Station II - This is a simple series of basic rescue skills. They are designed to show how ANYONE can rescue others without putting themselves in jeopardy. Always begin with simple reaching to a person in the water. Reach first with hand, then the foot and then using items commonly found around the water, or on your person such as trousers, shirts, jackets, belts, etc. Forming a human chain, I. e., putting people in the water should be explained as a last resort measure. Elementary forms of rescue should be restricted to simple extensions of one’s reach WITHOUT getting into the water. Explain that the rescuers stability is compromised one he/she enters the water or overextends his/her reach. Each person should have the opportunity to actually rescue a person in the water with each piece of equipment. CAUTION: using poles or similar like NEVER poke the reaching device directly at the person. Rather, reach as far as possible to the side of the victim with the reaching device and sweep it toward his/her grasp, slowly and deliberately pull the victim to safety. While pulling the victim in, be aware where the free end of the reaching device is and avoid striking onlookers with it.
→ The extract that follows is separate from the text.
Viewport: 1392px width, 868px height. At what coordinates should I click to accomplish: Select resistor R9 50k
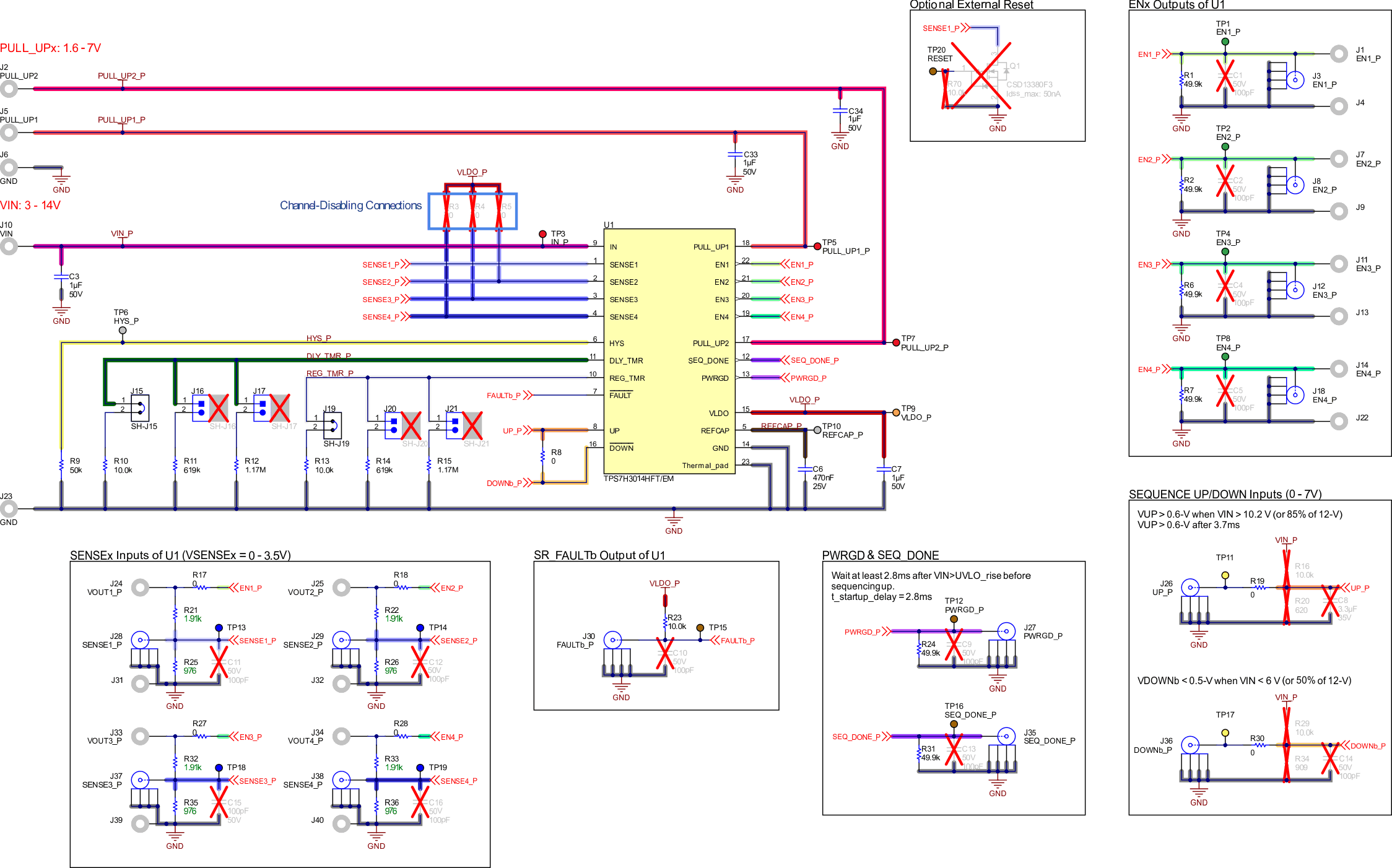[x=61, y=464]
Station III - Because anything is thrown to a victim in the water is at the mercy of wind, wave, current and the rescuer’s lack of coordination in a stress situation, these devices must be practiced with as much as possible. Briefly describe and demonstrate each item to be used. Then permit each person to practice throwing each item multiple times, being sure that each person practices with each item. For safety sake, don’t have people in the water during this practice session. Note that this session can get out of hand if close watch isn’t kept on the group and its activity. Maintain firm control over the group and permit NO HORSEPLAY! A serious attitude by the instructor combined with a firm hand will go a long way in establishing the tone for this session.
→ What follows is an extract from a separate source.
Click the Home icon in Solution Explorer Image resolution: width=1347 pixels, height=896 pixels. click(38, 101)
Station IV - In this session, the students should enter the water and try the PFDs in the situation in which they are designed to be used. Begin the session by showing how to select, fit and adjust the PFD. Next show how to enter the water with a PFD on. Since this is shallow water (approximately four feet deep) it will be easy for all to get into the water and try the PFD by simply lifting their feet. Non swimmers may have to be coaxed, but don’t force them into the water if they don’t wish to go. You will find that nearly all will try practicing with the device in the water. If more than one type of device is available, try to get every person to try all devices in the water. CAUTION: Type IV devices (seat cushions, ring buoys, etc.) are NOT designed to be worn. DO NOT teach any form of wearing a Type IV device. It is designed to be a throwable device and a temporary flotation aid until self-rescue or assistance is successful. In fact it might be a good idea to relegate the Type IV devices to Station 3.
As with station 3, this session can also get out of hand. Keep a close watch on the activities of the entire group. Curtail horseplay and keep the group close together to maintain control.